## [INSTRUCTIONS FOR THE TASK]
In full and without error, repeat the entries below.

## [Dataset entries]
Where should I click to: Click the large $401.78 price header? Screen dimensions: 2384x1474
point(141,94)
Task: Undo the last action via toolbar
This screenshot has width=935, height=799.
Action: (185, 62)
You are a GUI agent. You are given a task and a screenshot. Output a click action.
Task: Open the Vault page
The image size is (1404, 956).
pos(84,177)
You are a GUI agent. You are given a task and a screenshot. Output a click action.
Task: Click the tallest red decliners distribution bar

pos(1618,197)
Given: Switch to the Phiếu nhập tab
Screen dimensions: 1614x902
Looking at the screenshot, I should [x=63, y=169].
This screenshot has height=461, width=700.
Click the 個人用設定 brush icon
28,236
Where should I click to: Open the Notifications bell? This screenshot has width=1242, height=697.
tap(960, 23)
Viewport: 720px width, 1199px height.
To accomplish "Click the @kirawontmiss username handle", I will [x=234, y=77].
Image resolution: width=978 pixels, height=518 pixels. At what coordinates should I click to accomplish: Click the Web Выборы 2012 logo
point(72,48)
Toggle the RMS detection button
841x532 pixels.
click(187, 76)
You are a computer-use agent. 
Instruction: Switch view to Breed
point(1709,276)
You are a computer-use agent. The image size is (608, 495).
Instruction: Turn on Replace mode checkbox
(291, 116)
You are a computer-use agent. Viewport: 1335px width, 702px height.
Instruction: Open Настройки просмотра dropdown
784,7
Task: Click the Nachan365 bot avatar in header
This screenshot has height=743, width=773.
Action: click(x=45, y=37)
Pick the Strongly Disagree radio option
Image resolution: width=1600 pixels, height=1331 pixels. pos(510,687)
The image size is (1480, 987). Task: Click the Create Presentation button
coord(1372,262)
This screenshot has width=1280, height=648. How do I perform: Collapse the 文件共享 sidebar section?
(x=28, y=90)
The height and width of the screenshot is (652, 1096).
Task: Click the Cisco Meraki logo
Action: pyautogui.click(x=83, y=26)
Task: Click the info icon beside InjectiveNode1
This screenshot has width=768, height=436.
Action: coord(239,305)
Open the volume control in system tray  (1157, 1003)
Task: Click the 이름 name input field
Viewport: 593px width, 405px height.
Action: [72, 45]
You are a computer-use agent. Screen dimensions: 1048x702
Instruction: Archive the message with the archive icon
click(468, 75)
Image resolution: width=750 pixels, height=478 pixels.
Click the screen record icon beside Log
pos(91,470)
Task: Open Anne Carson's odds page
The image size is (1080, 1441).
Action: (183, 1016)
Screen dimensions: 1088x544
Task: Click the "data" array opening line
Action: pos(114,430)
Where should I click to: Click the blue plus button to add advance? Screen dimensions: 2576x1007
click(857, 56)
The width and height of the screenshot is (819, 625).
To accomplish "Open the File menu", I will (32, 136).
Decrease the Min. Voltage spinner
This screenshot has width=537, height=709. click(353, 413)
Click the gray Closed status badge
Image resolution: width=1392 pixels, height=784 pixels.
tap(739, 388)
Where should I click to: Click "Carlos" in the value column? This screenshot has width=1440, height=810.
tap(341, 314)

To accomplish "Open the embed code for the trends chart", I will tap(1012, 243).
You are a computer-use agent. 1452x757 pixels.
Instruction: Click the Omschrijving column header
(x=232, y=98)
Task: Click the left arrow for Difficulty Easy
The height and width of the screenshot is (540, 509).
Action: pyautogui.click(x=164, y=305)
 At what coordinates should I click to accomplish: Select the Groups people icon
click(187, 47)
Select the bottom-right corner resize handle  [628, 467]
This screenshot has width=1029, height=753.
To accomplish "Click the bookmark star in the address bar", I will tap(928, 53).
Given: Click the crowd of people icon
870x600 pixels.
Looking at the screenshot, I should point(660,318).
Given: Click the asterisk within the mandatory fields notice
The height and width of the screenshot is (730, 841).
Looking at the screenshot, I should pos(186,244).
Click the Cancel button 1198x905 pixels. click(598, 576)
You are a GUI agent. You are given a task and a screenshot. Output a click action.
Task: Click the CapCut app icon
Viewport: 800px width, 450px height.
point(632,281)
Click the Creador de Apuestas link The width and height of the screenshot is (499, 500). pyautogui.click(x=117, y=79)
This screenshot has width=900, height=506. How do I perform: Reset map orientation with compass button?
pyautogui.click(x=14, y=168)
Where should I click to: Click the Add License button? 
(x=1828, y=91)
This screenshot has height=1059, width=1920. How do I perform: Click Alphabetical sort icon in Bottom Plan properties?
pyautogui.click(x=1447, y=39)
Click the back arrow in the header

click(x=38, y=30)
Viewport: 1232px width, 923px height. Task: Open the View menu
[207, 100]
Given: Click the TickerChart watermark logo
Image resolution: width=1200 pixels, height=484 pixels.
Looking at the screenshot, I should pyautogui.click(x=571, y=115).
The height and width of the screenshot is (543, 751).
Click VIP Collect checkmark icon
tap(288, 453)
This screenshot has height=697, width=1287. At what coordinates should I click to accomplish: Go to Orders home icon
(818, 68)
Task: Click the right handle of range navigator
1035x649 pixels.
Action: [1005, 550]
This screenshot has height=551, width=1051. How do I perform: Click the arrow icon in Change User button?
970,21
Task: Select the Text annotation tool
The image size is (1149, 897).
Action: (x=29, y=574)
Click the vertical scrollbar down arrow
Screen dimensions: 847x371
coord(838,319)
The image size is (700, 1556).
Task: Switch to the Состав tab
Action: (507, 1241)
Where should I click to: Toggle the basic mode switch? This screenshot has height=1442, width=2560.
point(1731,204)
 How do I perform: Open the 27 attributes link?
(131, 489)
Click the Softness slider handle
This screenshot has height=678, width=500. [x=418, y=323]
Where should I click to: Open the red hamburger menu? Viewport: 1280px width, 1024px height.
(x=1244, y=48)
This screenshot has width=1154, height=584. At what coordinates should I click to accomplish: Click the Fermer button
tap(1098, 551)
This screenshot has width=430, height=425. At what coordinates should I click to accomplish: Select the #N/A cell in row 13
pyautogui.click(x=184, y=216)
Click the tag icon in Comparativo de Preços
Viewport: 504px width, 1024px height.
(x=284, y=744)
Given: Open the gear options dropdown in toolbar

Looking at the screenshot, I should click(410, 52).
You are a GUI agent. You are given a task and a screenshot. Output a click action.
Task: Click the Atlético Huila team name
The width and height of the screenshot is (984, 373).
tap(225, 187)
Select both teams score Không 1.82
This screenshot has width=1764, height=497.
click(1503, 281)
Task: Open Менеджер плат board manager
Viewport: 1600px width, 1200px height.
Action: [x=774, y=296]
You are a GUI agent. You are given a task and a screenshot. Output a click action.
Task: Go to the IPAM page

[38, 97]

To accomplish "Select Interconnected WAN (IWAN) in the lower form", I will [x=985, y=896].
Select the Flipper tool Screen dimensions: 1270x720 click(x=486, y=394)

## [YOUR SOLUTION]
Where should I click to: Click the large $401.78 price header? Screen dimensions: 2384x1474
point(141,94)
Task: Undo the last action via toolbar
This screenshot has width=935, height=799.
Action: (185, 62)
You are a GUI agent. You are given a task and a screenshot. Output a click action.
Task: Open the Vault page
The image size is (1404, 956).
pos(84,177)
You are a GUI agent. You are given a task and a screenshot. Output a click action.
Task: Click the tallest red decliners distribution bar

pos(1618,197)
Given: Switch to the Phiếu nhập tab
Screen dimensions: 1614x902
Looking at the screenshot, I should [x=63, y=169].
This screenshot has height=461, width=700.
Click the 個人用設定 brush icon
28,236
Where should I click to: Open the Notifications bell? This screenshot has width=1242, height=697.
tap(960, 23)
Viewport: 720px width, 1199px height.
To accomplish "Click the @kirawontmiss username handle", I will [x=234, y=77].
Image resolution: width=978 pixels, height=518 pixels. At what coordinates should I click to accomplish: Click the Web Выборы 2012 logo
point(72,48)
Toggle the RMS detection button
841x532 pixels.
click(187, 76)
You are a computer-use agent. 
Instruction: Switch view to Breed
point(1709,276)
You are a computer-use agent. The image size is (608, 495).
Instruction: Turn on Replace mode checkbox
(291, 116)
You are a computer-use agent. Viewport: 1335px width, 702px height.
Instruction: Open Настройки просмотра dropdown
784,7
Task: Click the Nachan365 bot avatar in header
This screenshot has height=743, width=773.
Action: click(x=45, y=37)
Pick the Strongly Disagree radio option
Image resolution: width=1600 pixels, height=1331 pixels. pos(510,687)
The image size is (1480, 987). Task: Click the Create Presentation button
coord(1372,262)
This screenshot has width=1280, height=648. How do I perform: Collapse the 文件共享 sidebar section?
(x=28, y=90)
The height and width of the screenshot is (652, 1096).
Task: Click the Cisco Meraki logo
Action: pyautogui.click(x=83, y=26)
Task: Click the info icon beside InjectiveNode1
This screenshot has width=768, height=436.
Action: coord(239,305)
Open the volume control in system tray  (1157, 1003)
Task: Click the 이름 name input field
Viewport: 593px width, 405px height.
Action: [72, 45]
You are a computer-use agent. Screen dimensions: 1048x702
Instruction: Archive the message with the archive icon
click(468, 75)
Image resolution: width=750 pixels, height=478 pixels.
Click the screen record icon beside Log
pos(91,470)
Task: Open Anne Carson's odds page
The image size is (1080, 1441).
Action: (183, 1016)
Screen dimensions: 1088x544
Task: Click the "data" array opening line
Action: pos(114,430)
Where should I click to: Click the blue plus button to add advance? Screen dimensions: 2576x1007
click(857, 56)
The width and height of the screenshot is (819, 625).
To accomplish "Open the File menu", I will (32, 136).
Decrease the Min. Voltage spinner
This screenshot has width=537, height=709. click(353, 413)
Click the gray Closed status badge
Image resolution: width=1392 pixels, height=784 pixels.
tap(739, 388)
Where should I click to: Click "Carlos" in the value column? This screenshot has width=1440, height=810.
tap(341, 314)

To accomplish "Open the embed code for the trends chart", I will tap(1012, 243).
You are a computer-use agent. 1452x757 pixels.
Instruction: Click the Omschrijving column header
(x=232, y=98)
Task: Click the left arrow for Difficulty Easy
The height and width of the screenshot is (540, 509).
Action: pyautogui.click(x=164, y=305)
 At what coordinates should I click to accomplish: Select the Groups people icon
click(187, 47)
Select the bottom-right corner resize handle  [628, 467]
This screenshot has width=1029, height=753.
To accomplish "Click the bookmark star in the address bar", I will tap(928, 53).
Given: Click the crowd of people icon
870x600 pixels.
Looking at the screenshot, I should point(660,318).
Given: Click the asterisk within the mandatory fields notice
The height and width of the screenshot is (730, 841).
Looking at the screenshot, I should pos(186,244).
Click the Cancel button 1198x905 pixels. click(598, 576)
You are a GUI agent. You are given a task and a screenshot. Output a click action.
Task: Click the CapCut app icon
Viewport: 800px width, 450px height.
point(632,281)
Click the Creador de Apuestas link The width and height of the screenshot is (499, 500). pyautogui.click(x=117, y=79)
This screenshot has width=900, height=506. How do I perform: Reset map orientation with compass button?
pyautogui.click(x=14, y=168)
Where should I click to: Click the Add License button? 
(x=1828, y=91)
This screenshot has height=1059, width=1920. How do I perform: Click Alphabetical sort icon in Bottom Plan properties?
pyautogui.click(x=1447, y=39)
Click the back arrow in the header

click(x=38, y=30)
Viewport: 1232px width, 923px height. Task: Open the View menu
[207, 100]
Given: Click the TickerChart watermark logo
Image resolution: width=1200 pixels, height=484 pixels.
Looking at the screenshot, I should pyautogui.click(x=571, y=115).
The height and width of the screenshot is (543, 751).
Click VIP Collect checkmark icon
tap(288, 453)
This screenshot has height=697, width=1287. At what coordinates should I click to accomplish: Go to Orders home icon
(818, 68)
Task: Click the right handle of range navigator
1035x649 pixels.
Action: [1005, 550]
This screenshot has height=551, width=1051. How do I perform: Click the arrow icon in Change User button?
970,21
Task: Select the Text annotation tool
The image size is (1149, 897).
Action: (x=29, y=574)
Click the vertical scrollbar down arrow
Screen dimensions: 847x371
coord(838,319)
The image size is (700, 1556).
Task: Switch to the Состав tab
Action: (507, 1241)
Where should I click to: Toggle the basic mode switch? This screenshot has height=1442, width=2560.
point(1731,204)
 How do I perform: Open the 27 attributes link?
(131, 489)
Click the Softness slider handle
This screenshot has height=678, width=500. [x=418, y=323]
Where should I click to: Open the red hamburger menu? Viewport: 1280px width, 1024px height.
(x=1244, y=48)
This screenshot has width=1154, height=584. At what coordinates should I click to accomplish: Click the Fermer button
tap(1098, 551)
This screenshot has width=430, height=425. At what coordinates should I click to accomplish: Select the #N/A cell in row 13
pyautogui.click(x=184, y=216)
Click the tag icon in Comparativo de Preços
Viewport: 504px width, 1024px height.
(x=284, y=744)
Given: Open the gear options dropdown in toolbar

Looking at the screenshot, I should click(410, 52).
You are a GUI agent. You are given a task and a screenshot. Output a click action.
Task: Click the Atlético Huila team name
The width and height of the screenshot is (984, 373).
tap(225, 187)
Select both teams score Không 1.82
This screenshot has width=1764, height=497.
click(1503, 281)
Task: Open Менеджер плат board manager
Viewport: 1600px width, 1200px height.
Action: [x=774, y=296]
You are a GUI agent. You are given a task and a screenshot. Output a click action.
Task: Go to the IPAM page

[38, 97]

To accomplish "Select Interconnected WAN (IWAN) in the lower form", I will [x=985, y=896].
Select the Flipper tool Screen dimensions: 1270x720 click(x=486, y=394)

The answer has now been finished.